Nevertheless, Yu acknowledged that the problem is a challenging one. “For a useful system, we need to have over 70 percent accuracy, but currently we have only about 40 percent accuracy.” She said that one goal of the NCRR-funded project is to double that performance “so that biologists can really benefit from it.”
‘Slowly but Surely’
Phil Bourne, of the Department of Pharmacology at the University of California, San Diego, and editor in chief of PLoS Computational Biology, has been tracking the biomedical text-mining field closely and told BioInform that the goals of Yu’s project sound promising.
“The idea of going to an abstract and immediately being able to see the figures from the paper -- which are often the essence of the experiments – could potentially be pretty good,” he said.
He cautioned, however, that the UWM project and most other biomedical text-mining initiatives are just “tantalizing beginnings” in a field that has been slow to advance.
“In fairness, it’s a very hard problem,” Bourne said. “Getting a computer to understand the semantics associated with language and what’s really being said in a scientific article is by no means trivial.”
So far, he said, most people in the field have focused on “low-hanging fruit” like recognizing gene identifiers or other terms, but even these methods have demonstrated accuracy in the range of 85 percent or lower, he said. “Just recognizing terms that are fairly unique and valuable is still not a solved problem, let alone trying to unravel the complexities of language to get new information.”
Nevertheless, he thinks “it will happen slowly but surely.”
Yu said she hopes to have a system in place that researchers can use within the next three to five years.

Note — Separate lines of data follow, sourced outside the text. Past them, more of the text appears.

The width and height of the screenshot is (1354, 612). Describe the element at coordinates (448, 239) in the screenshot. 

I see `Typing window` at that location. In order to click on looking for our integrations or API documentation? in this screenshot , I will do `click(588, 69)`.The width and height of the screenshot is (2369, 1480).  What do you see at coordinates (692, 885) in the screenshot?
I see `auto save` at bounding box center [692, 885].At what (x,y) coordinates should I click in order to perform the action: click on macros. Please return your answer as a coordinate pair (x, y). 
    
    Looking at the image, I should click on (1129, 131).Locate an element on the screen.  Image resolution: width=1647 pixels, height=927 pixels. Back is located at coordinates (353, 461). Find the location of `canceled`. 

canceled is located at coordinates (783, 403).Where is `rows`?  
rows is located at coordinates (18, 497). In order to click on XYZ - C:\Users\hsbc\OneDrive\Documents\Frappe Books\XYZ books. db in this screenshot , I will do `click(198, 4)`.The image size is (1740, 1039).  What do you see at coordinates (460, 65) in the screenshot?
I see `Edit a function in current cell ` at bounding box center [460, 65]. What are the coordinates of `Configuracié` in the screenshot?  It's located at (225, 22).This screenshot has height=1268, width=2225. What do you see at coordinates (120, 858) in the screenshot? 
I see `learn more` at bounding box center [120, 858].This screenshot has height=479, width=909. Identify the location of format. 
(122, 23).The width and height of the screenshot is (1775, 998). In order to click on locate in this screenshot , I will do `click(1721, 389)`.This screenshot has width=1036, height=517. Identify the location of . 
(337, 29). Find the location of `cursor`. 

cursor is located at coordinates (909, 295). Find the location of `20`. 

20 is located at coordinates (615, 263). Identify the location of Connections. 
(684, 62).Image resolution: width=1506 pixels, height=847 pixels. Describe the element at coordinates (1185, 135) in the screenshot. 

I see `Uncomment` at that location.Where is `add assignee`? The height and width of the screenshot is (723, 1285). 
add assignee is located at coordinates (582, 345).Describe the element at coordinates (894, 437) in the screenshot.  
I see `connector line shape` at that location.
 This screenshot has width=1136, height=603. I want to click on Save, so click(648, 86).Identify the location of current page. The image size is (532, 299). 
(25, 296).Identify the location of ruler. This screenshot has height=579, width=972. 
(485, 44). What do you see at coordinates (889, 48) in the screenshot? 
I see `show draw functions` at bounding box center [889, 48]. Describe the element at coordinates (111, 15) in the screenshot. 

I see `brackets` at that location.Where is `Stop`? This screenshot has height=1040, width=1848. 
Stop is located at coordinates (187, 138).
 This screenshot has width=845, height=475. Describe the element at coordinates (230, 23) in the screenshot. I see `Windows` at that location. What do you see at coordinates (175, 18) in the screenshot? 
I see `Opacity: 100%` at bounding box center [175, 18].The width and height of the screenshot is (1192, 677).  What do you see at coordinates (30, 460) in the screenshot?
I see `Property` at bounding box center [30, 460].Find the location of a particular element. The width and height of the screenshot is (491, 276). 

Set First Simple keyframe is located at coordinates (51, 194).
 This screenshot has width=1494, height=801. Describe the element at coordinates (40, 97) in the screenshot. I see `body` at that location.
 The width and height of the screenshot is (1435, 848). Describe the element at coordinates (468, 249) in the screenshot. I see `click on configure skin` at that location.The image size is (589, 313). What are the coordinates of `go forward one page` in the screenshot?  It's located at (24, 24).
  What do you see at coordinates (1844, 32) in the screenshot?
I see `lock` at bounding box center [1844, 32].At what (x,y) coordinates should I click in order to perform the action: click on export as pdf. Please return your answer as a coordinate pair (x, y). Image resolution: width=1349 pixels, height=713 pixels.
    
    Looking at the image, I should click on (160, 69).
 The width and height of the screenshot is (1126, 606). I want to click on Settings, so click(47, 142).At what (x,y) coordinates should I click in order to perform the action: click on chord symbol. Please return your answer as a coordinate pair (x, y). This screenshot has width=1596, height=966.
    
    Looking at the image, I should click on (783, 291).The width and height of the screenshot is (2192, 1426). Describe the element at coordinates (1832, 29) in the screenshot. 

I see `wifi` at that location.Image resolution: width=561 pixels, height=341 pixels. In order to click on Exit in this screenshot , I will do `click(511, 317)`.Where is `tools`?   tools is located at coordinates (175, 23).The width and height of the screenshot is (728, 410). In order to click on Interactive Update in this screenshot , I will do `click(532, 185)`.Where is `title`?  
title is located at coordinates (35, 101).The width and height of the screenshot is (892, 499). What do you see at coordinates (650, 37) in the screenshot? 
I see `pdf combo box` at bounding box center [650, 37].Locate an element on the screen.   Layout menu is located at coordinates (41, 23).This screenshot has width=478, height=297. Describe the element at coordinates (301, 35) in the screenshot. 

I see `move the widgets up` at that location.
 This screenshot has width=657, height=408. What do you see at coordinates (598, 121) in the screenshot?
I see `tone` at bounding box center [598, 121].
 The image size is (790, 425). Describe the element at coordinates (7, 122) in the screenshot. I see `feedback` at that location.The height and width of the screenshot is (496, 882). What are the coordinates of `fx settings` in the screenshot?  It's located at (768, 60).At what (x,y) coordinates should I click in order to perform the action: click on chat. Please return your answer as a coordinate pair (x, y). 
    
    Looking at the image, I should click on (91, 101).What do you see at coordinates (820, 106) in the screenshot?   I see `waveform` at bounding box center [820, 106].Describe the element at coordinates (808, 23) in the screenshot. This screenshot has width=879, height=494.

In the meantime, she said, she is looking into methods to help biologists annotate journal articles before they submit them in order to make text-mining easier.
Bourne said that his group at UCSD is engaged in a similar effort. “Rather than try to post-process a paper to actually add some kind of semantic value, why not actually have the author add that semantic value as they write the paper?” he said.
He said that the UCSD team is currently working with Microsoft to develop a plug-in for Word that would help biologists add semantic meaning to their texts. “As the author types, if they type a common gene name, for example, it goes off and looks in a pseudonym table of all the references between that common name for the gene and a more systematic name that’s in the Gene Ontology. And it basically offers the author the opportunity to make that substitution,” he said.
Bourne said that text-mining development could also benefit from the National Institutes of Health’s new public access policy, which requires that investigators using NIH funding must submit an electronic version of their final, peer-reviewed manuscripts to PubMed Central within 12 months after official publication.
“That’s going to increase the richness of full text online, which will really foster more development in this whole text-mining area,” Bourne said.